[PATCH v3] Linux VM workaround for Knights Landing A/D leak

From: Lukasz Anaczkowski
Date: Thu Jun 16 2016 - 11:15:08 EST


From: Andi Kleen <ak@xxxxxxxxxxxxxxx>

Knights Landing has an issue that a thread setting A or D bits
may not do so atomically against checking the present bit.
A thread which is going to page fault may still set those
bits, even though the present bit was already atomically cleared.

This implies that when the kernel clears present atomically,
some time later the supposed to be zero entry could be corrupted
with stray A or D bits.

Since the PTE could be already used for storing a swap index,
or a NUMA migration index, this cannot be tolerated. Most
of the time the kernel detects the problem, but in some
rare cases it may not.

This patch enforces that the page unmap path in vmscan/direct reclaim
always flushes other CPUs after clearing each page, and also
clears the PTE again after the flush. A new memory barrier may be
required, but this code is at least consistent with all
the existing uses in the kernel. If we decide that we need a new
barrier, it can added at the same time as the rest of the tree.

For reclaim this brings the performance back to before Mel's
flushing changes, but for unmap it disables batching.

This makes sure any leaked A/D bits are immediately cleared before the entry
is used for something else.

Any parallel faults that check for entry is zero may loop,
but they should eventually recover after the entry is written.

Also other users may spin in the page table lock until we
"fixed" the PTE. This is ensured by always taking the page table lock
even for the swap cache case. Previously this was only done
on architectures with non atomic PTE accesses (such as 32bit PTE),
but now it is also done when this bug workaround is active.

I audited apply_pte_range and other users of arch_enter_lazy...
and they seem to all not clear the present bit.

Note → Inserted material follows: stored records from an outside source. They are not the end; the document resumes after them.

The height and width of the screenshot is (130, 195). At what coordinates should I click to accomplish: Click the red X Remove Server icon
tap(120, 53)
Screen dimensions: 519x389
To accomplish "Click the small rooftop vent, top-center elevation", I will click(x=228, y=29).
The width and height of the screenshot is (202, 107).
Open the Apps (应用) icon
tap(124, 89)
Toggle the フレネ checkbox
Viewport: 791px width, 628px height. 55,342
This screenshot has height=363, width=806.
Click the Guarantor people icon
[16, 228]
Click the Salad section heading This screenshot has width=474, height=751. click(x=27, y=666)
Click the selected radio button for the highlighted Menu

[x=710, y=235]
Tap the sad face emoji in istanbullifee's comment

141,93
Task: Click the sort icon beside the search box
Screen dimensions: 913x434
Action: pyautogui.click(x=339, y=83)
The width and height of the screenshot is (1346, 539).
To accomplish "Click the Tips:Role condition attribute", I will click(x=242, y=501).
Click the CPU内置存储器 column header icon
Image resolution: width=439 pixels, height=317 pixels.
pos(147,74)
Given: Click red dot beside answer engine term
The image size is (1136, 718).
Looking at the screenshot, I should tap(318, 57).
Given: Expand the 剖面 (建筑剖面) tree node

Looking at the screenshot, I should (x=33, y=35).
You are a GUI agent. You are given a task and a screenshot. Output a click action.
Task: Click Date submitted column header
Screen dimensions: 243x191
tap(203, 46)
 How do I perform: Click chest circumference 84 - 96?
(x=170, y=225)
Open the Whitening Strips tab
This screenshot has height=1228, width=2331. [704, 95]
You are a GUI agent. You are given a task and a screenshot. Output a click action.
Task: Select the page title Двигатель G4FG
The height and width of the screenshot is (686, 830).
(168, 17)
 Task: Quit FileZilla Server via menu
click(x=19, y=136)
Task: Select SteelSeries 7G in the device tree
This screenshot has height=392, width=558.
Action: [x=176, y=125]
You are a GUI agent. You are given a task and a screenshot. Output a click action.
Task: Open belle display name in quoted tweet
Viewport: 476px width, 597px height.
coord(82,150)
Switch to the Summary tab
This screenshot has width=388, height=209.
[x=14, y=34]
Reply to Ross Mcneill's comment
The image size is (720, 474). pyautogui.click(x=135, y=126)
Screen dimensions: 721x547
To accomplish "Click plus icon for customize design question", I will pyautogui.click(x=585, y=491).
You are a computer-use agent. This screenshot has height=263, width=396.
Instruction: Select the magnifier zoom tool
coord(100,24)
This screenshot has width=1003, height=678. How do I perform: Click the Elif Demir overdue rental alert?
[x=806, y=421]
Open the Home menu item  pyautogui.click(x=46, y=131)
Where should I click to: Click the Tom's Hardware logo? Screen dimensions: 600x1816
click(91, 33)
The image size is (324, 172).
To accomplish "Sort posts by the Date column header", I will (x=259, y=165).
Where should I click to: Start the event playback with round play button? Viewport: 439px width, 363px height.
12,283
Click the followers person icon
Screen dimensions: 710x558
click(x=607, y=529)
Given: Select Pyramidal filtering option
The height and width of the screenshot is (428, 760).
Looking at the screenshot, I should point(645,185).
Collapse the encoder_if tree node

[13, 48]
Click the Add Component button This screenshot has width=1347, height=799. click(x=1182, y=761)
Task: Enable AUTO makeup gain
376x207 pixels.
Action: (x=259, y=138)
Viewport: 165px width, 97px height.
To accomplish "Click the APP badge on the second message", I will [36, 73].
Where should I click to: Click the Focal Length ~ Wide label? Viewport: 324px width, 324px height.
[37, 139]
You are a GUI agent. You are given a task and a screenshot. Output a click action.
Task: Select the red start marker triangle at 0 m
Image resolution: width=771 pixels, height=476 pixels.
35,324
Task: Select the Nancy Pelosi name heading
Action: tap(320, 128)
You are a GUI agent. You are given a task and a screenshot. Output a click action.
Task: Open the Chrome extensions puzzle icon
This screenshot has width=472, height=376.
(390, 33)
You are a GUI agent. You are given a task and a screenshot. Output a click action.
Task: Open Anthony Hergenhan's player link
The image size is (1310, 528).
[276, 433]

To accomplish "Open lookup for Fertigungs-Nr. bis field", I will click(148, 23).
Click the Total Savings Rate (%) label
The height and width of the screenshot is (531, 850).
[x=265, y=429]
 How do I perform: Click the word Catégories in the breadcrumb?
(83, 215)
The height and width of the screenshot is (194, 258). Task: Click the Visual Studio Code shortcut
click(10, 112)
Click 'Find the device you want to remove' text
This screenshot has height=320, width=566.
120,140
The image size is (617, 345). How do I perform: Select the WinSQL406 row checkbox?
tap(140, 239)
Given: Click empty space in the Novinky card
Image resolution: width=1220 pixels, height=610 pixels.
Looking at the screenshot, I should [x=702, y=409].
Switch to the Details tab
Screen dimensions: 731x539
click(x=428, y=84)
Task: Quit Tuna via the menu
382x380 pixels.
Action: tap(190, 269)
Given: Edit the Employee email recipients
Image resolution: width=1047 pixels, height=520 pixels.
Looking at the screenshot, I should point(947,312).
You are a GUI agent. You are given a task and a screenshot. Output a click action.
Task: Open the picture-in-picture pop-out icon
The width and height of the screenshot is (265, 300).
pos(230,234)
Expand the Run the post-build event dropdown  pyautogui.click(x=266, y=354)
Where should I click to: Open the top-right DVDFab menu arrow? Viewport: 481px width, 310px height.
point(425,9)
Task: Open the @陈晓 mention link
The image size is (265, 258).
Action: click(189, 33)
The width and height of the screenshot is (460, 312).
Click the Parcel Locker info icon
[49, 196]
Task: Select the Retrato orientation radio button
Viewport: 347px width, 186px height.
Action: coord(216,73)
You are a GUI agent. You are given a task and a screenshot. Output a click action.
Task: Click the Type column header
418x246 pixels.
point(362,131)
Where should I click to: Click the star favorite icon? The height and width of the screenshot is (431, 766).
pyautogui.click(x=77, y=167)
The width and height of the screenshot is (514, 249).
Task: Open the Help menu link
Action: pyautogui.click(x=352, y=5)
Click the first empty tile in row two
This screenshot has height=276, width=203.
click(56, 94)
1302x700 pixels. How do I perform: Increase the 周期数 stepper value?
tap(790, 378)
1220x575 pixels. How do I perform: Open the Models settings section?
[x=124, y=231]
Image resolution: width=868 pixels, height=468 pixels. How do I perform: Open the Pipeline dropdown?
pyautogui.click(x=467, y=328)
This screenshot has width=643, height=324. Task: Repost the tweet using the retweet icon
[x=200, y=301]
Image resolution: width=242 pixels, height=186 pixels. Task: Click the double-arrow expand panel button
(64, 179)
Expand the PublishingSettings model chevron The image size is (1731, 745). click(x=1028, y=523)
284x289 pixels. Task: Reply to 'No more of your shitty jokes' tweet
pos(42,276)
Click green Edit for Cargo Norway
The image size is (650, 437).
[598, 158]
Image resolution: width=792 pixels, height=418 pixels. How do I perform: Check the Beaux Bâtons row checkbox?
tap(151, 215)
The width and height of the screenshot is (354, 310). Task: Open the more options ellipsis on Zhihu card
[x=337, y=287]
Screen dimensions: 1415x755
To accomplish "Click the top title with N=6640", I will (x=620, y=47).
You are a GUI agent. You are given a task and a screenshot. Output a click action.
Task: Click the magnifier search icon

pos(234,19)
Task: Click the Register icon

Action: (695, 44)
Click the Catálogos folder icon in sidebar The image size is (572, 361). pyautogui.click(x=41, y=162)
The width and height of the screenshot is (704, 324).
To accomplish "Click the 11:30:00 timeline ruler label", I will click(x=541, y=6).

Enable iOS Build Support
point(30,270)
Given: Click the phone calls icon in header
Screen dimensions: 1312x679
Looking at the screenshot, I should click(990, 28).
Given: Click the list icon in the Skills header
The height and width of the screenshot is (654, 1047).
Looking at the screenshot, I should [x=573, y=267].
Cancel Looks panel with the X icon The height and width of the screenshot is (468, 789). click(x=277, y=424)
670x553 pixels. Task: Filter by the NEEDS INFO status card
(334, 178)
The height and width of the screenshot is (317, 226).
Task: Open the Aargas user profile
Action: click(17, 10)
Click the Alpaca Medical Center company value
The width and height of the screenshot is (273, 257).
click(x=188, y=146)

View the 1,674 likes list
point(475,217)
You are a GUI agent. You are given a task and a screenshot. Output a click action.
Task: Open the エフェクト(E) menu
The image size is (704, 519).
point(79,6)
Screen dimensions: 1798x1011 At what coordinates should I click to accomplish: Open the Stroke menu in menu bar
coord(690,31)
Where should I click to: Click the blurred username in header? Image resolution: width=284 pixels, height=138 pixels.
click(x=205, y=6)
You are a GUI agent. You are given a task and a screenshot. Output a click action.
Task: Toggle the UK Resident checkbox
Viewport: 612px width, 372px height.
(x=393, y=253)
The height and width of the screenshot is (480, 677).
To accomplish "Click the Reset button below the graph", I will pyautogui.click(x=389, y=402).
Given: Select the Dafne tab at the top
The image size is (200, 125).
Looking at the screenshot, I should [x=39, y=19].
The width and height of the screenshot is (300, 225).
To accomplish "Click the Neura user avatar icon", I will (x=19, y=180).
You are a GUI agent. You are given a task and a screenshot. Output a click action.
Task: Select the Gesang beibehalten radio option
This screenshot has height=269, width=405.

Right now the extra flush is done in the low level
architecture code, while the higher level code still
does batched TLB flush. This means there is always one extra
unnecessary TLB flush now. As a followon optimization
this could be avoided by telling the callers that
the flush already happenend.

The official erratum will be posted hopefully by the end of July'16.

v3 (Lukasz Anaczkowski):
() Improved documentation
() Removed unnecessary declaration and call to fix_pte_leak from hugetlb.h
() Moved fix_pte_leak() definition from tlb.c to intel.c
() Replaced boot_cpu_has_bug() with static_cpu_has_bug()
() pr_info_once instead of pr_info
() Fix applies only to 64-bit kernels as Knights Landing does not
support 32-bit kernels

v2 (Lukasz Anaczkowski):
() added call to smp_mb__after_atomic() to synchornize with
switch_mm, based on Nadav's comment
() fixed compilation breakage

Signed-off-by: Andi Kleen <ak@xxxxxxxxxxxxxxx>
Signed-off-by: Lukasz Anaczkowski <lukasz.anaczkowski@xxxxxxxxx>
---
arch/x86/include/asm/cpufeatures.h | 1 +
arch/x86/include/asm/pgtable.h | 10 ++++++++++
arch/x86/include/asm/pgtable_64.h | 16 +++++++++++++++
arch/x86/kernel/cpu/intel.c | 41 ++++++++++++++++++++++++++++++++++++++
include/linux/mm.h | 4 ++++
mm/memory.c | 3 ++-
6 files changed, 74 insertions(+), 1 deletion(-)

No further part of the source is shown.